Так вот именно этот миф и защищает Наталья Иванова. На робкие попытки вернуть прежнее отношение к войне автор отвечает гневной тирадой: Победу она называет “кровавой” и советует перечитать романы Георгия Владимова и Виктора Некрасова для того, чтобы узнать как “бессовестно жертвовали военачальники” жизнями солдат. Но разве историю изучают по романам? Я не сомневаюсь в искренности Виктора Астафьева, Виктора Некрасова, Василия Гроссмана, Георгия Владимова, но взгляд художника на войну лишь один из возможных. Его нельзя считать окончательной истиной, истиной, в которой не надлежит сомневаться. То же свидетельство Астафьева — лишь одно из миллионов свидетельств, только сумма этих свидетельств приближает нас к истине.
Наталья Иванова не одинока. Попытки преодолеть новый миф о войне и вернуться к мифу старому встретили решительный протест либералов. Так, киновед Марина Тимашева упрекнула фильм “Звезда” в том, что он де создан в рамках тоталитарной эстетики (очевидно, за то, что герои фильма показаны храбрыми и умелыми воинами, а не агнцами, обреченными на заклание).

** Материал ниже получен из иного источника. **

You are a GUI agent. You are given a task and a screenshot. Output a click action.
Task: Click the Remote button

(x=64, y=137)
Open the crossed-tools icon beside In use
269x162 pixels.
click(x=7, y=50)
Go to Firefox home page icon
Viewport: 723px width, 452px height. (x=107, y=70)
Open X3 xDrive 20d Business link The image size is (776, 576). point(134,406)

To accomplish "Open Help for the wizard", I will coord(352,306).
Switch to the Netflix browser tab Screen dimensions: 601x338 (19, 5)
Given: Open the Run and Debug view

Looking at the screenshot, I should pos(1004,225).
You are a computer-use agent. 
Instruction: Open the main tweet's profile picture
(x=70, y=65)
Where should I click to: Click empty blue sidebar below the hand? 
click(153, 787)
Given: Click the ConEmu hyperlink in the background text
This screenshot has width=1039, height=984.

Хотим мы того или нет, но возвращение части старых, еще советских, мифов неизбежно. И если и можно в наше время что-то принять безусловно и безоговорочно, так это возвращение к старому мифу о войне. Дело не в том, что миф этот куда ближе к исторической правде, чем тот, что создан перестроечными разоблачениями. Просто нельзя считать своих предков безвольными существами, беспрекословно шедшими на убой. Унижая своих предков, мы унижаем себя. Без гордости за своих отцов, без уважения к героям, без почитания святынь жить нельзя.